WHAT THE TASK ASKS
In this material, which lines include the string "screenshot"? Show them.

SUPPLIED ENTRIES
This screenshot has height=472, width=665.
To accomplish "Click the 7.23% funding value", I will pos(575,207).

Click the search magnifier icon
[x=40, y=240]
==
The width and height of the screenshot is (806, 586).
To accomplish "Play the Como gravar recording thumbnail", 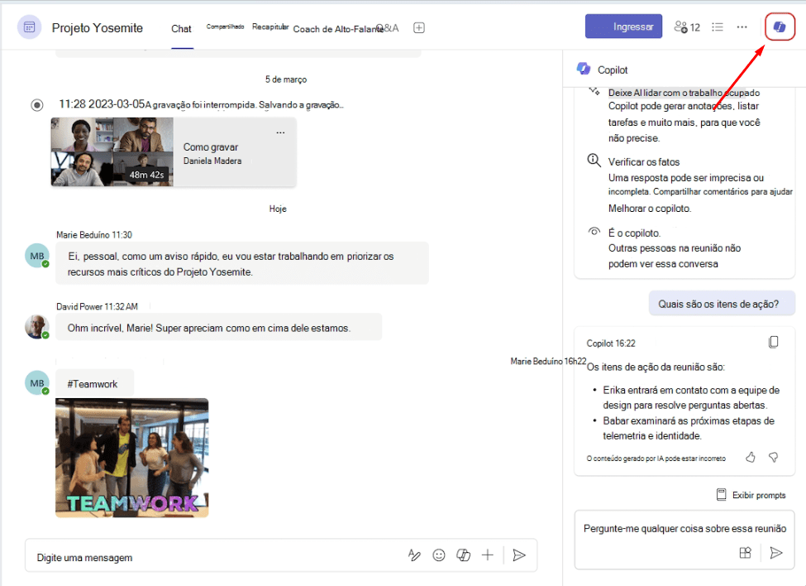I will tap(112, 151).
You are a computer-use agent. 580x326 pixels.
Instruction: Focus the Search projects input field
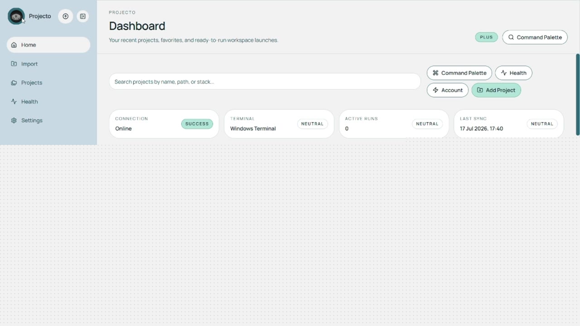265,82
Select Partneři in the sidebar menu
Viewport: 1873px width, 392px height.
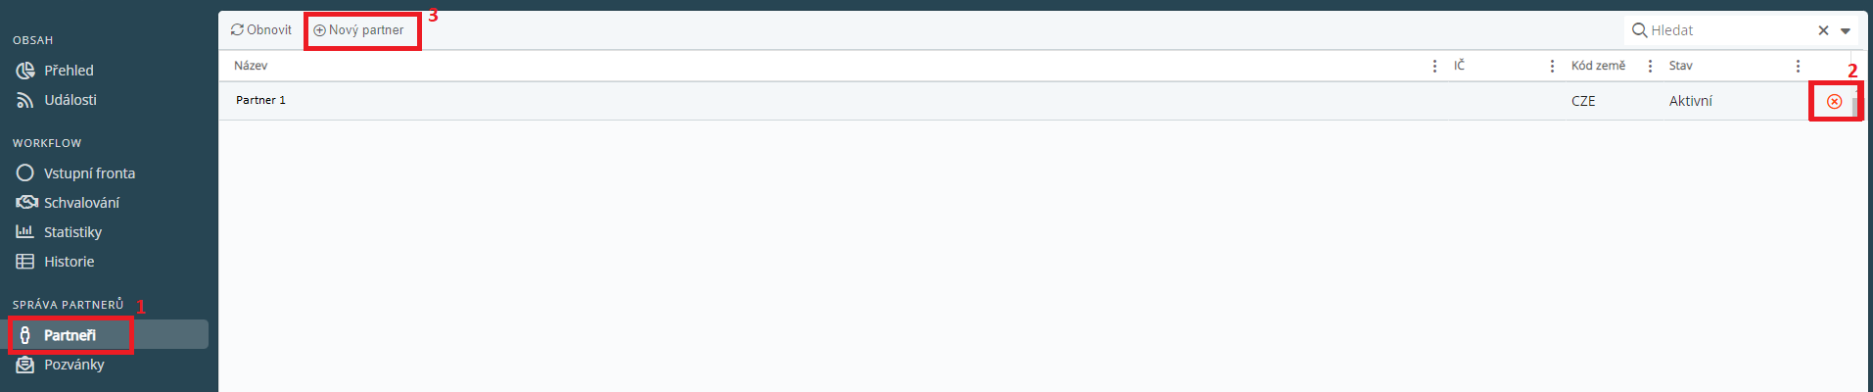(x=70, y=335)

ANSWER BOX
This screenshot has height=472, width=665.
The width and height of the screenshot is (806, 586).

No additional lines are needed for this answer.